DOI 10.1615/hedhme.a.000522

5.4 PROPERTIES OF SOLIDS
5.4.5 Elastic properties

A. Introduction

Solids deform when subjected to stresses. The strain is defined as the degree of distortion per unit length, e.g., the change in length per unit length of a wire when subjected to a tensile stress. The stress is defined as the applied force per unit area. A material is said to show perfectly elastic behavior when the stress-strain relationship is perfectly reversible. Furthermore if the strain is proportional to the applied stress then the behavior is known as linear elastic. Most engineering materials show approximately linear clastic behavior up to the onset of plastic deformation. Such behavior was originally described by Hooke and is therefore sometimes known as Hookean.

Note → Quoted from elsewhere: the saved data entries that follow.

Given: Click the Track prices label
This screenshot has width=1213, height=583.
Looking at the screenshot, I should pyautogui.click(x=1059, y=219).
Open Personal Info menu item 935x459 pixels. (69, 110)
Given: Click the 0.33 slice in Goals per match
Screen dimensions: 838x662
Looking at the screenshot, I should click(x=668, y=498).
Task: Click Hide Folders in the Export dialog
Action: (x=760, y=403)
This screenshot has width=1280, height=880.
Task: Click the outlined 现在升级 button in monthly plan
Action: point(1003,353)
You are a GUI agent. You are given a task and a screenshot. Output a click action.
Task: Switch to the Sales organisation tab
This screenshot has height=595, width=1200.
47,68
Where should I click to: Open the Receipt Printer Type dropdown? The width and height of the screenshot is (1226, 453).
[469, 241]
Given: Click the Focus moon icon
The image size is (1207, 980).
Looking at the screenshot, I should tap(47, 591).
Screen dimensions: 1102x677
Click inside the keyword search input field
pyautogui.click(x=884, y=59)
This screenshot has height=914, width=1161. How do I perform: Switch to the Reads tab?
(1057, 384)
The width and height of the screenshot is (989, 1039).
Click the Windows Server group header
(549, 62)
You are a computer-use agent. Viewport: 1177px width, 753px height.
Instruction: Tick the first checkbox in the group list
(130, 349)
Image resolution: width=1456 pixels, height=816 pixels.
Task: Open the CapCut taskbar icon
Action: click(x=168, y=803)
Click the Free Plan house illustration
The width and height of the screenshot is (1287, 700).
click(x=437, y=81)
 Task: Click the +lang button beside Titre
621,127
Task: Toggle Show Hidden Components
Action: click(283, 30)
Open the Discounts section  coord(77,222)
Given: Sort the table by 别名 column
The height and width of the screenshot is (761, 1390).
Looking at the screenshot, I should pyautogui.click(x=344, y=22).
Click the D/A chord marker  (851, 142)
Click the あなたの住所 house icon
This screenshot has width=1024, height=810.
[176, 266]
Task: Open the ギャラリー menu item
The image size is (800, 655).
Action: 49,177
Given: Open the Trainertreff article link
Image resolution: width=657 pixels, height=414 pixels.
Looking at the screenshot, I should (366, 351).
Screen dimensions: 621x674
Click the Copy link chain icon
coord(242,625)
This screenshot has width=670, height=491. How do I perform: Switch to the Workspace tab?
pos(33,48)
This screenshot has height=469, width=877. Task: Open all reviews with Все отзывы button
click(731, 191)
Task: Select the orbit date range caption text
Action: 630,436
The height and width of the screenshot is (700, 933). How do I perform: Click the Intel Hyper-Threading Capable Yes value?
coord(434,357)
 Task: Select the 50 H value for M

An important part of mechanical engineering design involves the computation of the distribution of strains in a structure when subject to the stresses imposed in service. Stresses may be imposed by fluid pressure or by fluid motion and also by nonuniform thermal expansion during changes in temperature. Elastic properties are traditionally regarded as being non-structure sensitive but there is one important aspect in which this is not true. The individual grains or crystals of metals are elastically anisotropic. Thus the elastic constants are a function of the orientation of the grain with respect to the orientation of the imposed stresses. The process of manufacture of components tends to introduce a certain degree of preferred orientation of the individual grains composing the structure and thus to introduce elastic anisotropy. It is probable that the existence of various degrees of preferred orientation in test specimens has led to the rather wide scatter in data for the clastic properties of metals and alloys. Because this scatter can introduce errors of as much as 20% in some cases in computing strains, the subject is dealt with in depth in this section. Table 531.3 should be regarded only as an example of the type of information in the literature. There is no reason to suppose, for example, that steels with 5-9% chromium should differ significantly in Young’s modulus from those containing slightly smaller or larger amounts of chromium as shown in that table.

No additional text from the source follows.